# Aim of the task
Copy out the part of the lines that opens with the line containing "Click the blue double down-arrow icon" and closes with the line containing "The image size is (1456, 819). (241, 25)", including both of those lines.

# Listed records

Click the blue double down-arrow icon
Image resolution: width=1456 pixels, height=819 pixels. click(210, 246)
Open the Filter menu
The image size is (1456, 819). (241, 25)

---

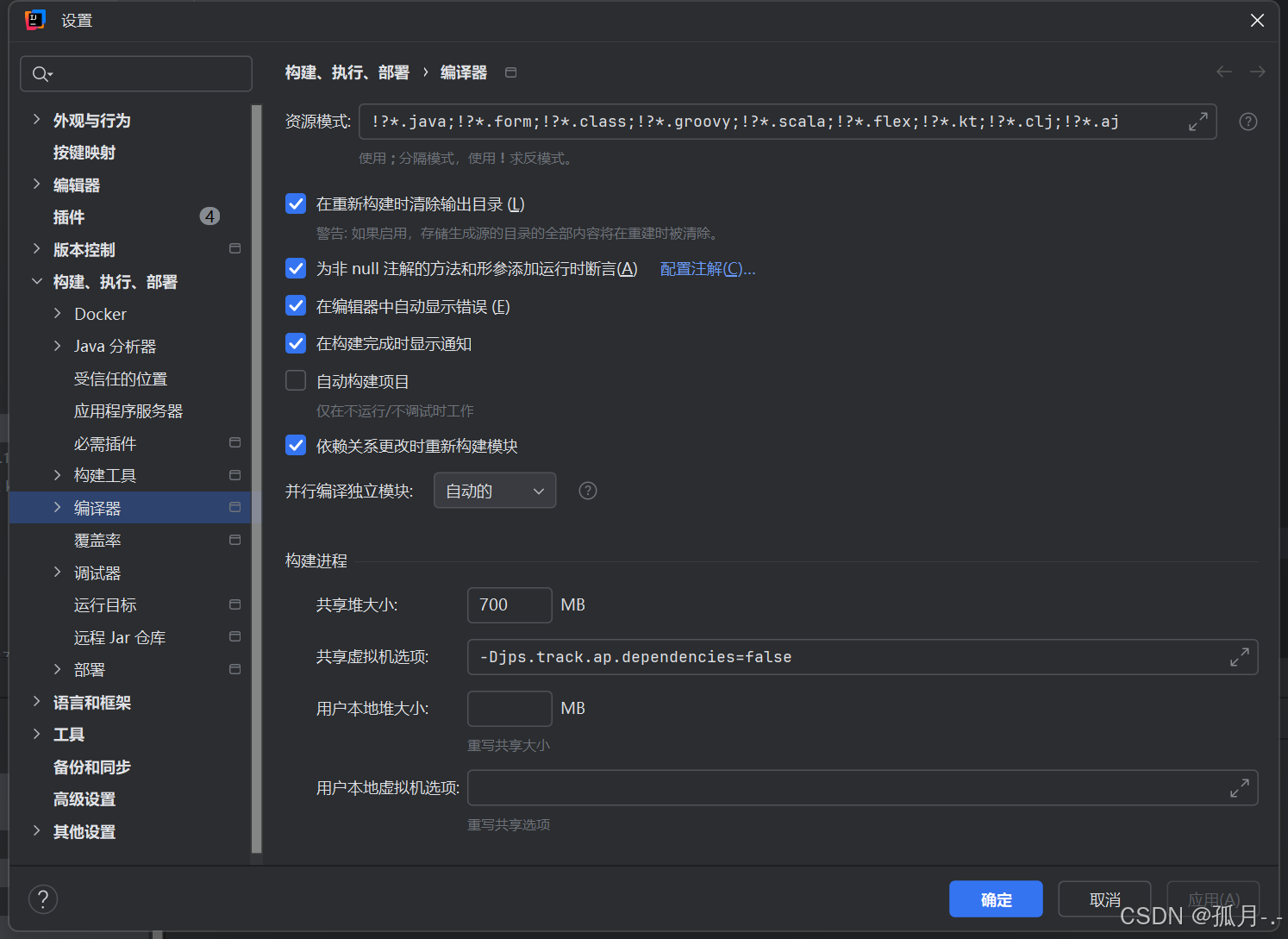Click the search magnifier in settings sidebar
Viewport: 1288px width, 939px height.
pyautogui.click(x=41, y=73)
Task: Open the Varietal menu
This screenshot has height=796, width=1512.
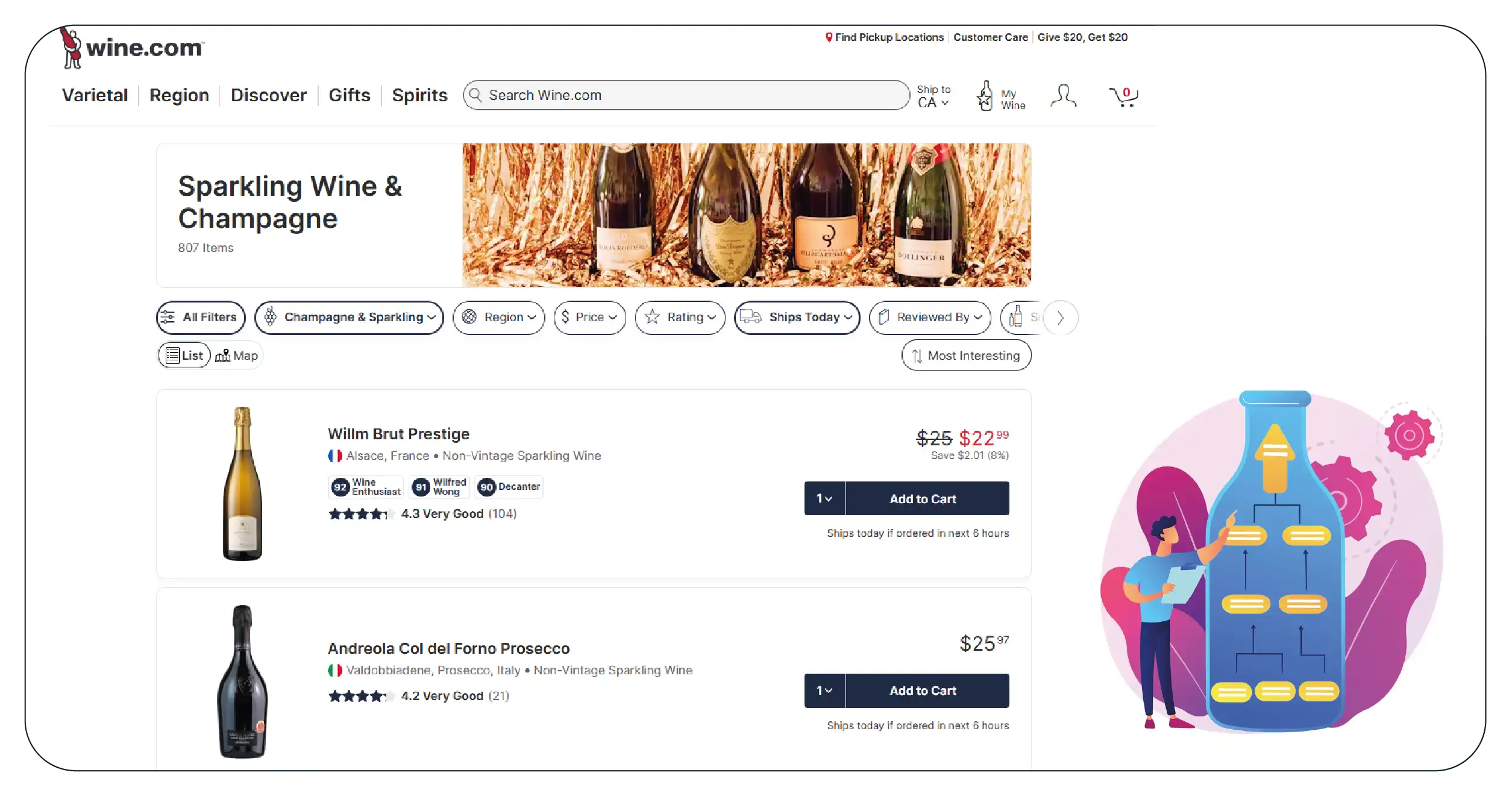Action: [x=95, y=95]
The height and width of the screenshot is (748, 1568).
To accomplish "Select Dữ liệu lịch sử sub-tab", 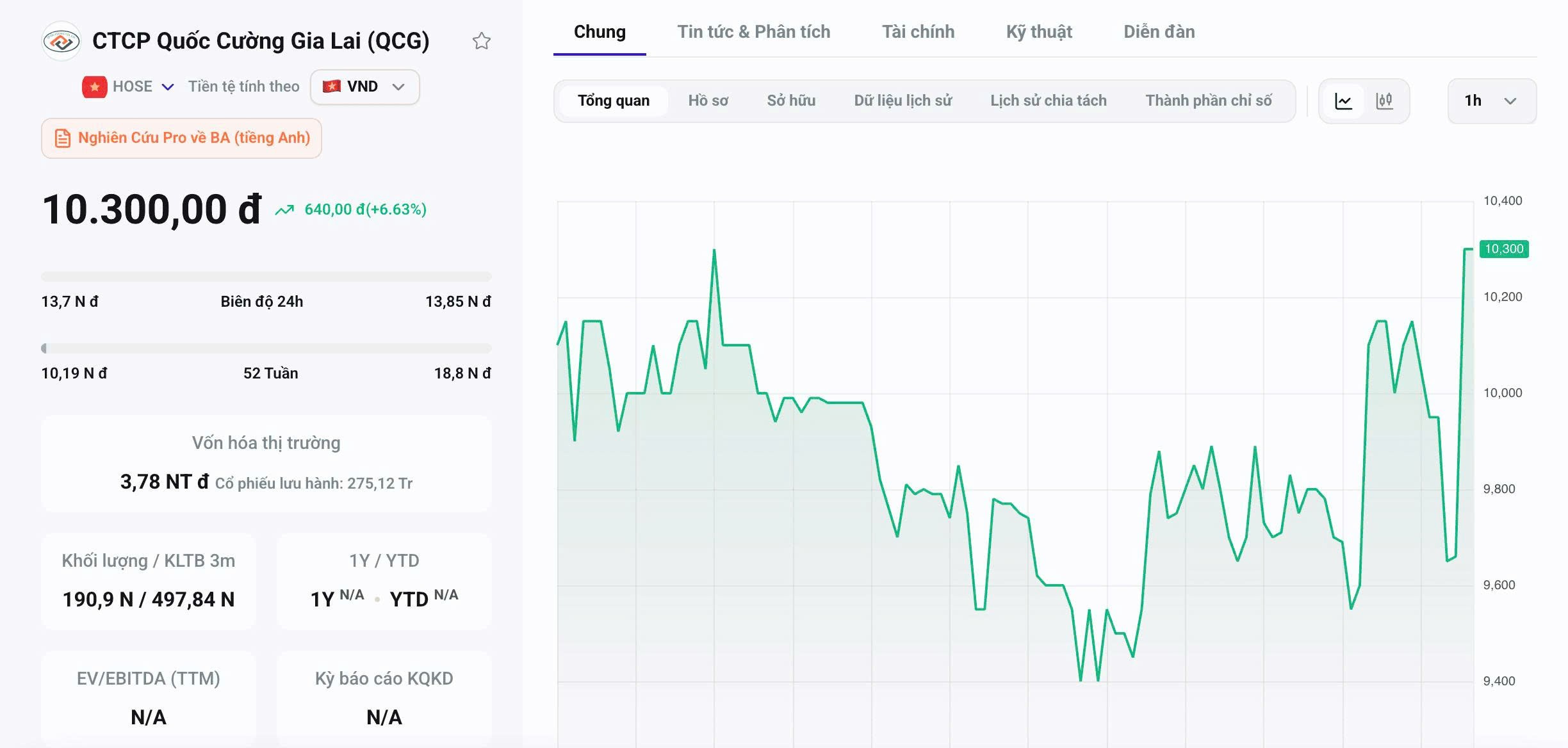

# Exercise output
Click the blue double down-arrow icon
Image resolution: width=1456 pixels, height=819 pixels. click(210, 246)
Open the Filter menu
The image size is (1456, 819). (241, 25)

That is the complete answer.